◆ **Records to use**
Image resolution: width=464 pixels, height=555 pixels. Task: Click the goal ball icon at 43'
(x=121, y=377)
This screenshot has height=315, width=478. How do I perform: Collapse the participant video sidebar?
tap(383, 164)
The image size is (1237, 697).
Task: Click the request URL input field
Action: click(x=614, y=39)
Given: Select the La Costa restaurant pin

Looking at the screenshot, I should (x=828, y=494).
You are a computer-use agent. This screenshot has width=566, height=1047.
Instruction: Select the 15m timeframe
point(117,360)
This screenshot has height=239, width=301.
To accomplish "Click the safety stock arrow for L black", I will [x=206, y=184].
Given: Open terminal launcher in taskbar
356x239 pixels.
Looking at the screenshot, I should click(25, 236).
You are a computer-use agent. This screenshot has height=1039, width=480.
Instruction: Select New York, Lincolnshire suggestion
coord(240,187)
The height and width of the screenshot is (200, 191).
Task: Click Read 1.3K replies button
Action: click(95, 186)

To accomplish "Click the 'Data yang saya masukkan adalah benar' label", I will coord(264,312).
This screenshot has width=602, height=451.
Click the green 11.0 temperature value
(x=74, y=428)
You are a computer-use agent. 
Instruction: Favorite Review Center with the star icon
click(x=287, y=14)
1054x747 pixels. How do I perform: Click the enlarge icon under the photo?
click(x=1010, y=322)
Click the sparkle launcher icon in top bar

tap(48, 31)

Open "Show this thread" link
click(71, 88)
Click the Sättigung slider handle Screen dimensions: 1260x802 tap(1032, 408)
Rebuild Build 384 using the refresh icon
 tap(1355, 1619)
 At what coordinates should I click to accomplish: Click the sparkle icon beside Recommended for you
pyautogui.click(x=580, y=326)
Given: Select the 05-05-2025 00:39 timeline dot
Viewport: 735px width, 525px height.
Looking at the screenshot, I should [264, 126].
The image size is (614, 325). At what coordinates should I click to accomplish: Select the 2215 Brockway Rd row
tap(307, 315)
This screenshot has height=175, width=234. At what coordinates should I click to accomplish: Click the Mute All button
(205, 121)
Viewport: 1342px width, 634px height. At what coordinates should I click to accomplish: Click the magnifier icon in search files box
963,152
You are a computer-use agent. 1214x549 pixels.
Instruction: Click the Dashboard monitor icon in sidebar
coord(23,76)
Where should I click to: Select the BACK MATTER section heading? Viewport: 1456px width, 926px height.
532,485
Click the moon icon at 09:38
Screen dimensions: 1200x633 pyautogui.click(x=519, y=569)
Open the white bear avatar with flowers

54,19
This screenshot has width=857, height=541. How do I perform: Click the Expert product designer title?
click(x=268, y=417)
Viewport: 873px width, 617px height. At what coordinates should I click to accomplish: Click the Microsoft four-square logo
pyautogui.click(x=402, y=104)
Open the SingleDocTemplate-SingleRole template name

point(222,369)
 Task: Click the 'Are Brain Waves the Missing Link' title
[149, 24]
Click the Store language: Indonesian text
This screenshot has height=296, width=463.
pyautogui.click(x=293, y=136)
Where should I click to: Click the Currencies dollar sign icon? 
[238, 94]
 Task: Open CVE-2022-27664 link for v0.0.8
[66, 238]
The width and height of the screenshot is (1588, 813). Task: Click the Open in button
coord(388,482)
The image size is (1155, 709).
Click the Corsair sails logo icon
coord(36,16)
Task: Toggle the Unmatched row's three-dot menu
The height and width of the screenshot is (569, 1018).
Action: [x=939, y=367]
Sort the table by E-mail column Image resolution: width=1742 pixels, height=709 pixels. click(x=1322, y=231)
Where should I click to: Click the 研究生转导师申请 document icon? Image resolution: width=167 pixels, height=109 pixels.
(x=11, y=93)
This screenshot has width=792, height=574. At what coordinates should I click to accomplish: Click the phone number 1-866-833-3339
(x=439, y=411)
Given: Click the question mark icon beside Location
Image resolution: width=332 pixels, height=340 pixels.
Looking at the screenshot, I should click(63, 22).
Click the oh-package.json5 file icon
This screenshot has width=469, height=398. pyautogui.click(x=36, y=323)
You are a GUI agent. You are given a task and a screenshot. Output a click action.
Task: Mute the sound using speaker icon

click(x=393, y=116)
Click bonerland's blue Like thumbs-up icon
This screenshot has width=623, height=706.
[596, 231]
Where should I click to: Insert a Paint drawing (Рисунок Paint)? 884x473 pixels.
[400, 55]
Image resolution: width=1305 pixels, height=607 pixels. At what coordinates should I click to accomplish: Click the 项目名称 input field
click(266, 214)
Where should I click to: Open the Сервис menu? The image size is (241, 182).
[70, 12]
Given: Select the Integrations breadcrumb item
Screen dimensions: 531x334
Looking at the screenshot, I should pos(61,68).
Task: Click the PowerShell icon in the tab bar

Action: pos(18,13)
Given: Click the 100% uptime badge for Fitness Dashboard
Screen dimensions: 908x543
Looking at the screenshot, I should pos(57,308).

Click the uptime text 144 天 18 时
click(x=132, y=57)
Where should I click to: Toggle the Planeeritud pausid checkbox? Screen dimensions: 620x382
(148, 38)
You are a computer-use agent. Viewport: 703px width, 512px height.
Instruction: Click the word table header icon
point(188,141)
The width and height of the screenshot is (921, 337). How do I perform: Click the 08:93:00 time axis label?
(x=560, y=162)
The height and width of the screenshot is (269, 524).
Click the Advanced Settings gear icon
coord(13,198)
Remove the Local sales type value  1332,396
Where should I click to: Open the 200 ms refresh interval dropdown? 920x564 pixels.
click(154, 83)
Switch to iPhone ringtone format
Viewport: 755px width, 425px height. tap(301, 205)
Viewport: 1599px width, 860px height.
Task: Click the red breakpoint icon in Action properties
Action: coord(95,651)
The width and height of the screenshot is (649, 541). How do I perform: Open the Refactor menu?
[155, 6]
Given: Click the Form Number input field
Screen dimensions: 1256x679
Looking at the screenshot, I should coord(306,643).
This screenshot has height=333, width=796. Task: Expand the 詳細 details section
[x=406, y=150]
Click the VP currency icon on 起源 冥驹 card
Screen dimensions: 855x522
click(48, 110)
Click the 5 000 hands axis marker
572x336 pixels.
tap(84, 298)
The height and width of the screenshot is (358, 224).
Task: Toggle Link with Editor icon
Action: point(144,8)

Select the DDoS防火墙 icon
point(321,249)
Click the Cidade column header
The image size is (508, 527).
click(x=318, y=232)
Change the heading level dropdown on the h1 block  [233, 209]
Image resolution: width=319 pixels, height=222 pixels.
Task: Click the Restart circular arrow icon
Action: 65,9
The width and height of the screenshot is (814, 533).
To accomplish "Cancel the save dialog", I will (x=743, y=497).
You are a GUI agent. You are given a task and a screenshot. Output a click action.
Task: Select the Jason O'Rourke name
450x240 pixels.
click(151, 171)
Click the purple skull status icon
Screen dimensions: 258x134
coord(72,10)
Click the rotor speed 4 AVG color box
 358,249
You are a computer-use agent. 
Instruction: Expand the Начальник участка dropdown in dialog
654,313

◆ **What you are asked to do**
In the records above, find the line with "Click bonerland's blue Like thumbs-up icon"; write out exactly that line and each one after it, stopping after the line with "Given: Click the Form Number input field".

◆ **Task response**
Click bonerland's blue Like thumbs-up icon
This screenshot has width=623, height=706.
[596, 231]
Where should I click to: Insert a Paint drawing (Рисунок Paint)? 884x473 pixels.
[400, 55]
Image resolution: width=1305 pixels, height=607 pixels. At what coordinates should I click to accomplish: Click the 项目名称 input field
click(266, 214)
Where should I click to: Open the Сервис menu? The image size is (241, 182).
[70, 12]
Given: Select the Integrations breadcrumb item
Screen dimensions: 531x334
Looking at the screenshot, I should pos(61,68).
Task: Click the PowerShell icon in the tab bar

Action: pos(18,13)
Given: Click the 100% uptime badge for Fitness Dashboard
Screen dimensions: 908x543
Looking at the screenshot, I should pos(57,308).

Click the uptime text 144 天 18 时
click(x=132, y=57)
Where should I click to: Toggle the Planeeritud pausid checkbox? Screen dimensions: 620x382
(148, 38)
You are a computer-use agent. Viewport: 703px width, 512px height.
Instruction: Click the word table header icon
point(188,141)
The width and height of the screenshot is (921, 337). How do I perform: Click the 08:93:00 time axis label?
(x=560, y=162)
The height and width of the screenshot is (269, 524).
Click the Advanced Settings gear icon
coord(13,198)
Remove the Local sales type value  1332,396
Where should I click to: Open the 200 ms refresh interval dropdown? 920x564 pixels.
click(154, 83)
Switch to iPhone ringtone format
Viewport: 755px width, 425px height. tap(301, 205)
Viewport: 1599px width, 860px height.
Task: Click the red breakpoint icon in Action properties
Action: coord(95,651)
The width and height of the screenshot is (649, 541). How do I perform: Open the Refactor menu?
[155, 6]
Given: Click the Form Number input field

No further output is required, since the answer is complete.